Related:
|
Struggling chain considers a sale
Unhappy stockholders press for action as CEO lays out a plan to revive brand
Under pressure from disgruntled shareholders, Friendly Ice Cream Corp., the Wilbraham chain known for its sandwiches and sundaes, said yesterday it is considering putting the 72-year-old company up for sale.
Friendly's new chief executive George Condos , formerly of Dunkin' Donuts, also laid out plans yesterday to help revive the beleaguered brand, such as updating the menu to include more contemporary sandwiches, cold beverages, and other healthy options, modernizing the restaurants, and putting a premium on quick service.
"We need to reposition and energize the Friendly's brand," Condos said.
Until recently, Friendly's stock has been moribund, too. Only once this decade has the stock flirted with the $18 price range of its 1997 initial public offering, but otherwise has been long depressed. A proxy battle from a dissident shareholder coupled with yesterday's development have been a tonic to the stock price; yesterday shares jumped 16.47 percent to close at $13.79, the highest since June 2004.
Friendly's directors said in a statement they have hired investment bank Goldman Sachs & Co., to assist the "board in exploring strategic alternatives to enhance shareholder value," including a possible sale.
Meantime, on Tuesday Sardar Biglari , one of the firm's largest stockholders, sent a letter to other shareholders outlining his strategy to shake up the chain if he and business partner, Philip L. Cooley, win the two directors seats up for election at the company's annual meeting in May. He said the firm needs to convert more company-owned stores to franchises and curb executive compensation.
Biglari declined to comment beyond the letter. Friendly has not responded to Biglari's most recent letter. Directors had previously offered Biglari and Cooley two seats on the board, but the pair rejected the offer because they did not like conditions the board had attached.
Friendly has been mired in controversy for several years.
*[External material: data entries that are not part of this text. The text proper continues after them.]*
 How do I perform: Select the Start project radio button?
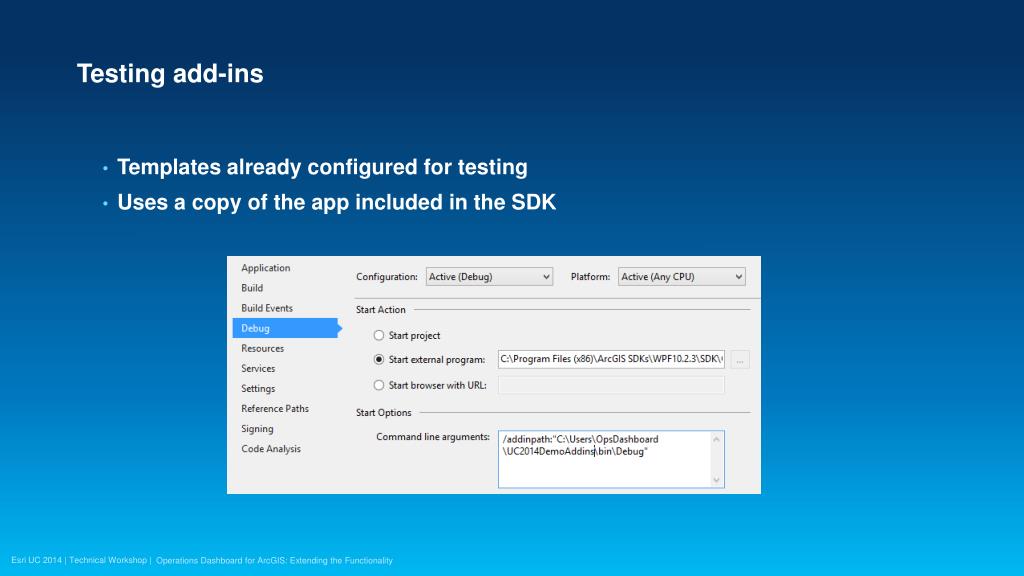pyautogui.click(x=379, y=336)
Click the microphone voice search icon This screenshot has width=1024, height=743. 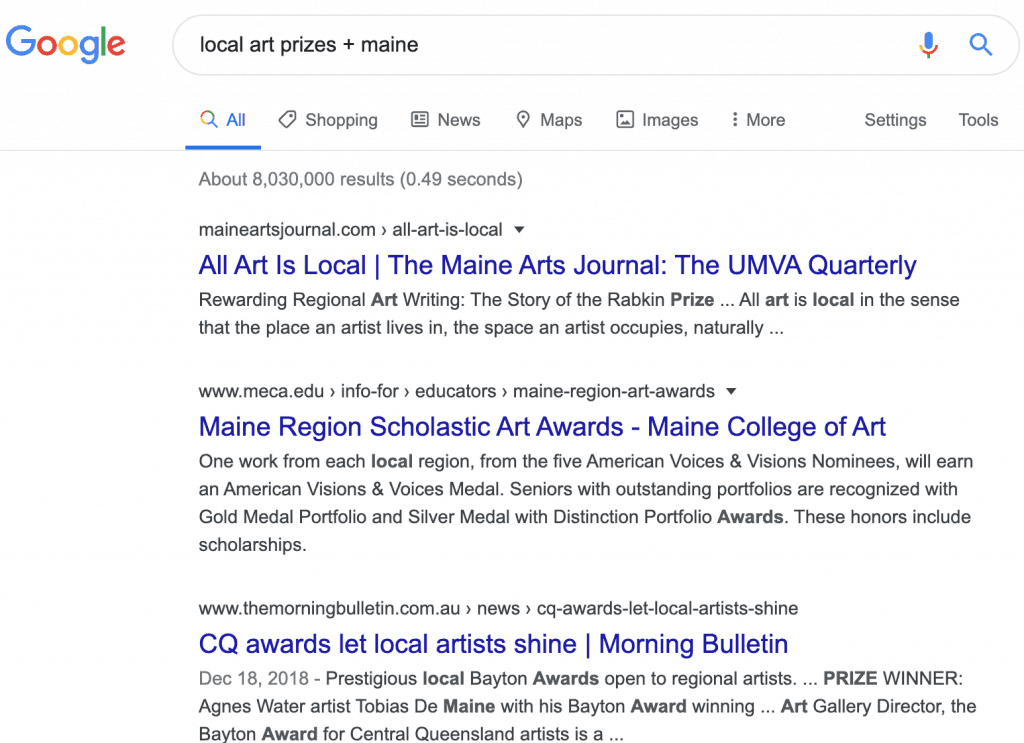click(x=928, y=45)
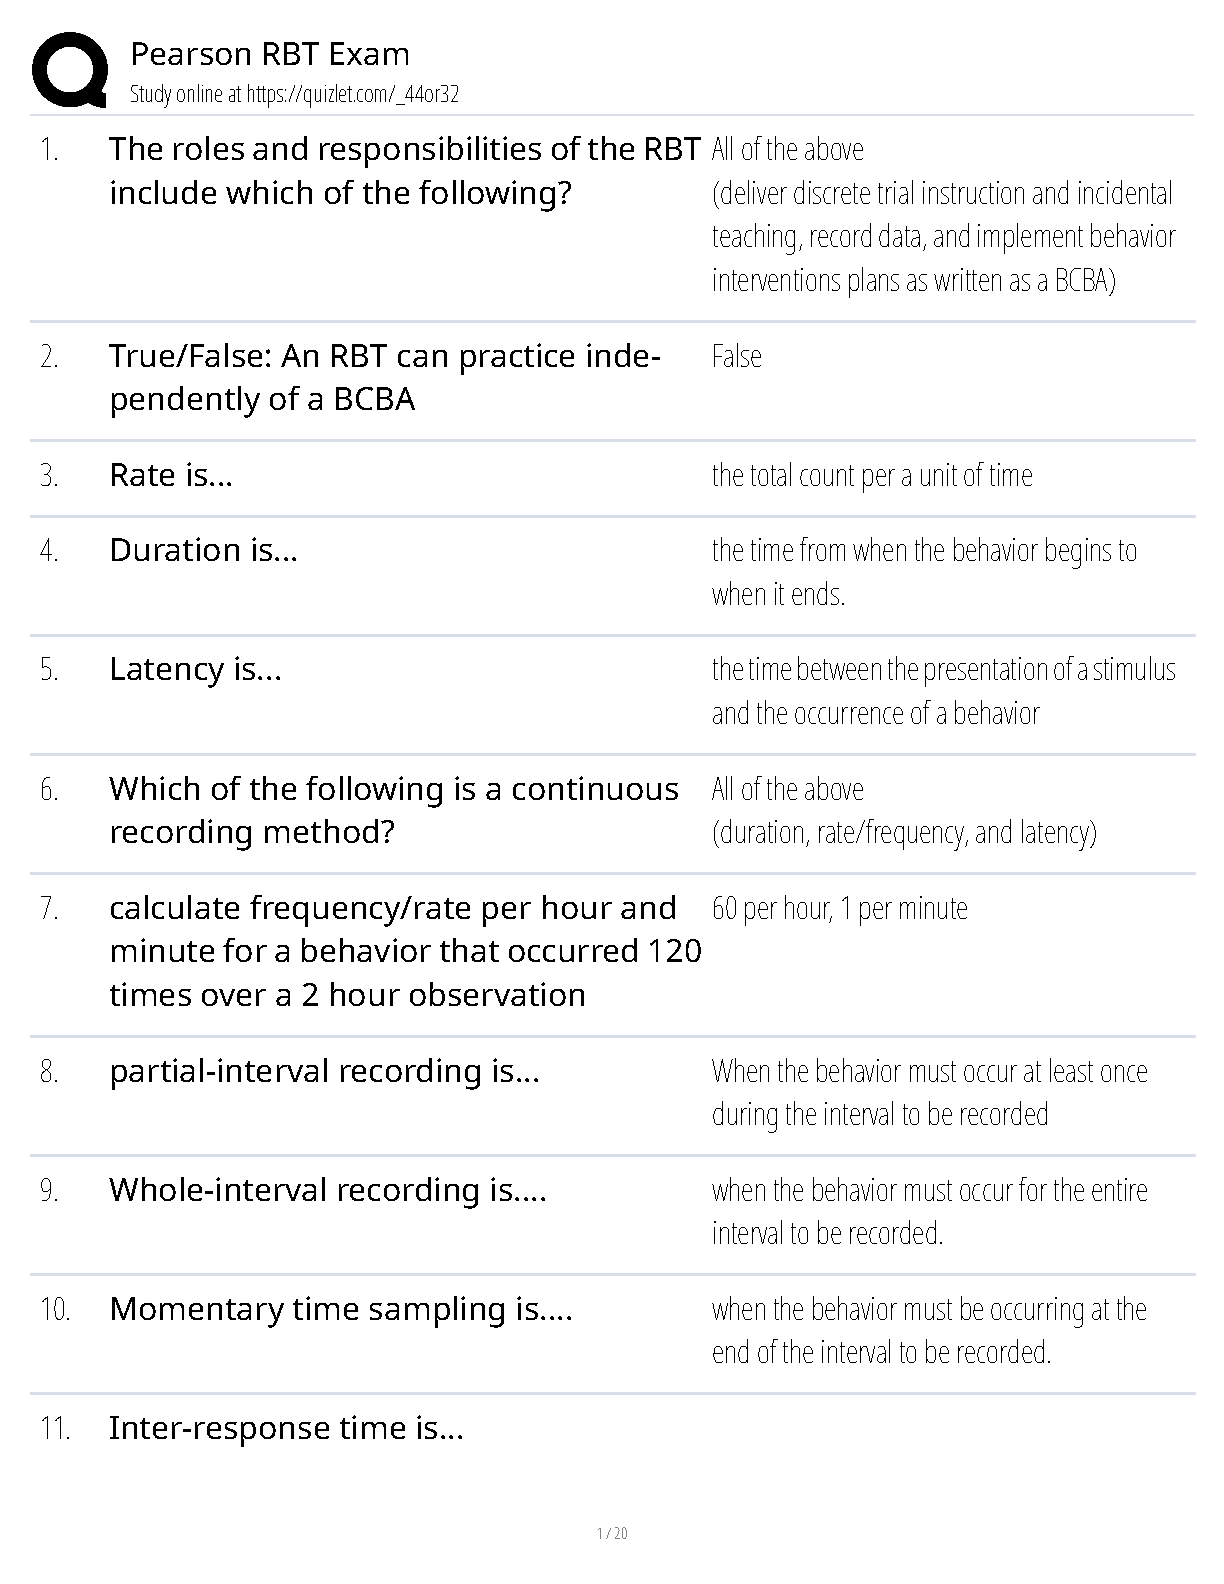Click the 'Latency is...' term
Image resolution: width=1224 pixels, height=1584 pixels.
[x=196, y=669]
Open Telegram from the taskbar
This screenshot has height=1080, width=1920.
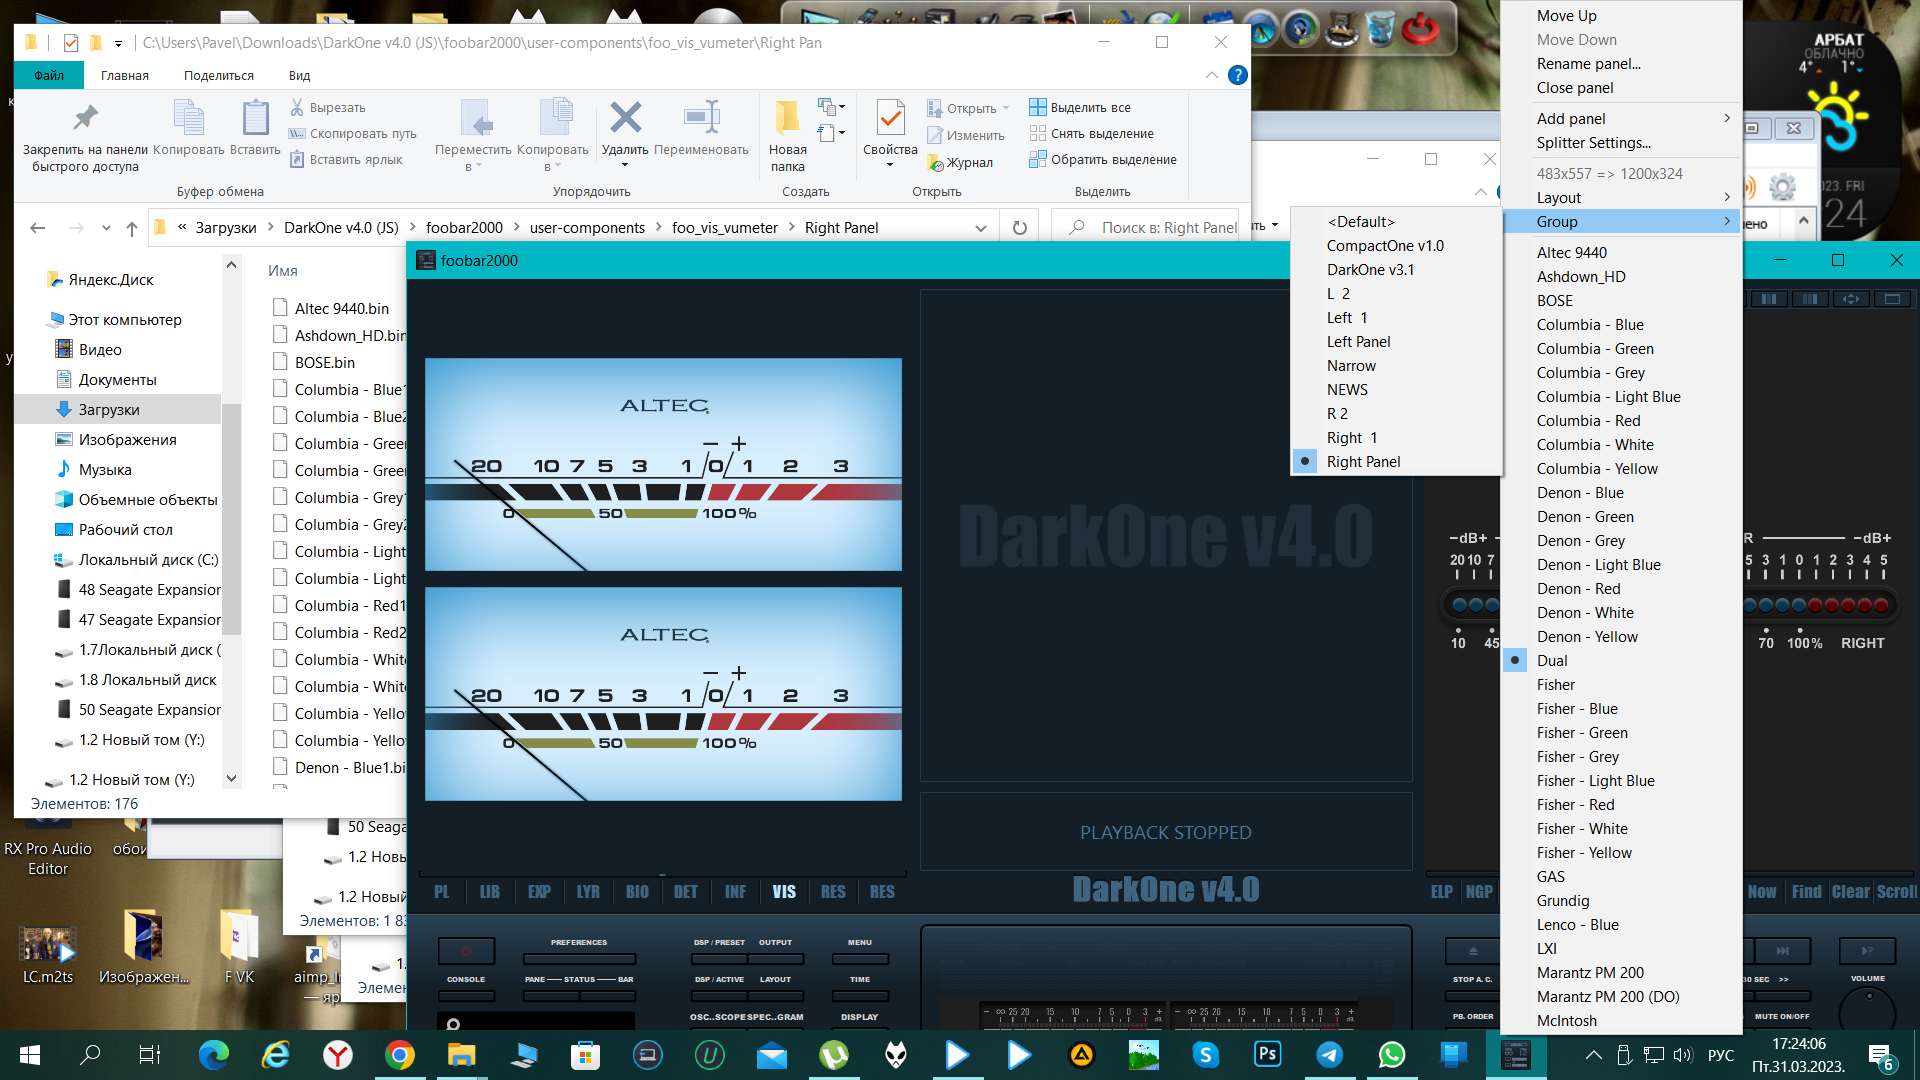pyautogui.click(x=1329, y=1054)
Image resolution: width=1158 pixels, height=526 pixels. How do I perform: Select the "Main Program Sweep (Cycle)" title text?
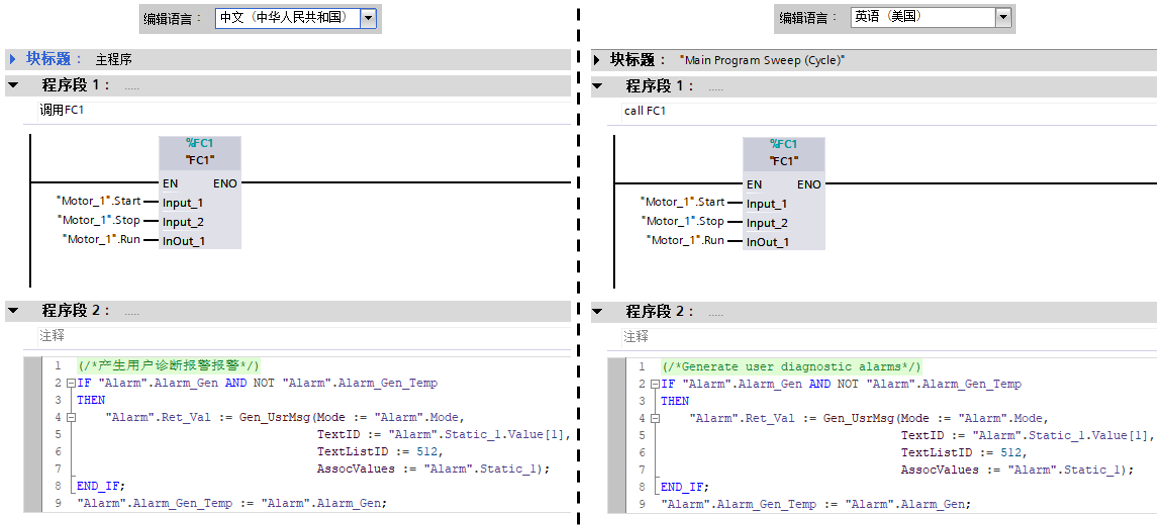[x=762, y=61]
In 2003, co founder S. Prestley Blake , filed a lawsuit against Friendly and company executives that accused chairman Donald Smith of misusing company funds. The suit is pending. Blake, who founded the neighborhood ice cream shop with his brother during the Great Depression, still has a 12 percent stake in the public company.
Blake's attorney, James C. Donnelly , said the move to put the company up for sale is an effort by Friendly's board of directors to thwart dissident shareholders.
"It sends the message that the board would rather sell the company quickly than face the stockholders. And it is inconsistent with decisions made as recently as three months ago when they hired a new chief executive," Donnelly said. Condos was appointed chief executive in January and awarded a base salary of $475,000 this year. If Condos is terminated for any reason other than cause, the company will offer one year base salary in severance, according to his contract.
Friendly's board has not set a timetable for when it intends to decide on the company's future. Condos said he is focusing on turning around the brand.
Restaurant analysts said Friendly's, which has more than 500 restaurants, mostly in the Northeast, has struggled to stay relevant, as it faces pressure from rival casual dining eateries and ice cream shops, such as Cold Stone Creamery.
"Friendly's hasn't created or executed a strategy to get itself out of its doldrums, either by revamping the menu or changing the value perception," said Dennis Lombardi , executive vice president of food services strategies at WD Partners in Columbus, Ohio.
Still, analysts say Friendly could be an attractive turnaround buy for private equity firms. In 2006, 100 US public companies went private via buyouts, more than double the 45 of the previous year.
Alternately, with its numerous suburban locations, Friendly might be of interest to other retail food companies looking for real estate in the Northeast, where it is very difficult to get sites.
The company also reported fourth-quarter earnings yesterday, netting a profit of $136,000, compared with a loss of $30.2 million a year earlier and $4.9 million for the full-year, compared with a loss of $27.3 million the previous year.